| DIRECTIONS FOR THIS TASK |
Return each entry exactly, so that nothing in the data differs from the original.
START PROVIDED DATA
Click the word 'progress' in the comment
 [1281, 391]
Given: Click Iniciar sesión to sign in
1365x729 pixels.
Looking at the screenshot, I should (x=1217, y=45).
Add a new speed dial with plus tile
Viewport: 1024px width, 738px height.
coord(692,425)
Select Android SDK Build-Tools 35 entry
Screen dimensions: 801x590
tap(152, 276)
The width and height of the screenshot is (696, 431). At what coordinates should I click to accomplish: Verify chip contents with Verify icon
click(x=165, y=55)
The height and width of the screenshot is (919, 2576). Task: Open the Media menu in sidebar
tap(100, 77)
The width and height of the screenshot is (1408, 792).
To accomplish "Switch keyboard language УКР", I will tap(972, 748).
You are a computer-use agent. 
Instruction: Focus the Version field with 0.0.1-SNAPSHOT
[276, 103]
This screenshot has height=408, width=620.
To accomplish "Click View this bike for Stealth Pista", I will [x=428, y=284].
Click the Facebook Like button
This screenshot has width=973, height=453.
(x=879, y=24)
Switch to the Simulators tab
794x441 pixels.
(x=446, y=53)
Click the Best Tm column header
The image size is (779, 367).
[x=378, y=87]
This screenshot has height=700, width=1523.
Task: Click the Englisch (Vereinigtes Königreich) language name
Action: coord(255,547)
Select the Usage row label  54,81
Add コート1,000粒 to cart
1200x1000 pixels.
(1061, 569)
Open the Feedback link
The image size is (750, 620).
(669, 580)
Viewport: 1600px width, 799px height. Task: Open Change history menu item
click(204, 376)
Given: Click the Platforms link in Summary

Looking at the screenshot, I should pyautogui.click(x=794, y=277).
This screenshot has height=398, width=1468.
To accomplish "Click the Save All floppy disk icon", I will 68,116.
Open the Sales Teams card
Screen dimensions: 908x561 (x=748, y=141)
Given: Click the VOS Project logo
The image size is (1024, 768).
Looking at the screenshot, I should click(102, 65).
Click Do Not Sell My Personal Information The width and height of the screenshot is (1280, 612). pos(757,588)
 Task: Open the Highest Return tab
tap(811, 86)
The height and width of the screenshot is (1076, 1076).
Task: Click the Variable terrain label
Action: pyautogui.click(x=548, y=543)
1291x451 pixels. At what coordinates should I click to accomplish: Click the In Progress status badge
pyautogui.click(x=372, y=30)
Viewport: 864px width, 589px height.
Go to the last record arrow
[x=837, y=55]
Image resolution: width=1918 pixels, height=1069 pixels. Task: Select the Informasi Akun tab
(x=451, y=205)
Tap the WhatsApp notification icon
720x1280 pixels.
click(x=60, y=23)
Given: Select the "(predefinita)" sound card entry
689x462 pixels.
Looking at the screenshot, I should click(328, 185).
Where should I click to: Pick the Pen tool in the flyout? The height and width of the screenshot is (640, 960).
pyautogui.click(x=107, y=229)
END PROVIDED DATA
| SOLUTION TO THIS TASK |
Click the word 'progress' in the comment
 [1281, 391]
Given: Click Iniciar sesión to sign in
1365x729 pixels.
Looking at the screenshot, I should (x=1217, y=45).
Add a new speed dial with plus tile
Viewport: 1024px width, 738px height.
coord(692,425)
Select Android SDK Build-Tools 35 entry
Screen dimensions: 801x590
tap(152, 276)
The width and height of the screenshot is (696, 431). At what coordinates should I click to accomplish: Verify chip contents with Verify icon
click(x=165, y=55)
The height and width of the screenshot is (919, 2576). Task: Open the Media menu in sidebar
tap(100, 77)
The width and height of the screenshot is (1408, 792).
To accomplish "Switch keyboard language УКР", I will tap(972, 748).
You are a computer-use agent. 
Instruction: Focus the Version field with 0.0.1-SNAPSHOT
[276, 103]
This screenshot has height=408, width=620.
To accomplish "Click View this bike for Stealth Pista", I will [x=428, y=284].
Click the Facebook Like button
This screenshot has width=973, height=453.
(x=879, y=24)
Switch to the Simulators tab
794x441 pixels.
(x=446, y=53)
Click the Best Tm column header
The image size is (779, 367).
[x=378, y=87]
This screenshot has height=700, width=1523.
Task: Click the Englisch (Vereinigtes Königreich) language name
Action: coord(255,547)
Select the Usage row label  54,81
Add コート1,000粒 to cart
1200x1000 pixels.
(1061, 569)
Open the Feedback link
The image size is (750, 620).
(669, 580)
Viewport: 1600px width, 799px height. Task: Open Change history menu item
click(204, 376)
Given: Click the Platforms link in Summary

Looking at the screenshot, I should pyautogui.click(x=794, y=277).
This screenshot has height=398, width=1468.
To accomplish "Click the Save All floppy disk icon", I will 68,116.
Open the Sales Teams card
Screen dimensions: 908x561 (x=748, y=141)
Given: Click the VOS Project logo
The image size is (1024, 768).
Looking at the screenshot, I should click(102, 65).
Click Do Not Sell My Personal Information The width and height of the screenshot is (1280, 612). pos(757,588)
 Task: Open the Highest Return tab
tap(811, 86)
The height and width of the screenshot is (1076, 1076).
Task: Click the Variable terrain label
Action: pyautogui.click(x=548, y=543)
1291x451 pixels. At what coordinates should I click to accomplish: Click the In Progress status badge
pyautogui.click(x=372, y=30)
Viewport: 864px width, 589px height.
Go to the last record arrow
[x=837, y=55]
Image resolution: width=1918 pixels, height=1069 pixels. Task: Select the Informasi Akun tab
(x=451, y=205)
Tap the WhatsApp notification icon
720x1280 pixels.
click(x=60, y=23)
Given: Select the "(predefinita)" sound card entry
689x462 pixels.
Looking at the screenshot, I should click(328, 185).
Where should I click to: Pick the Pen tool in the flyout? The height and width of the screenshot is (640, 960).
pyautogui.click(x=107, y=229)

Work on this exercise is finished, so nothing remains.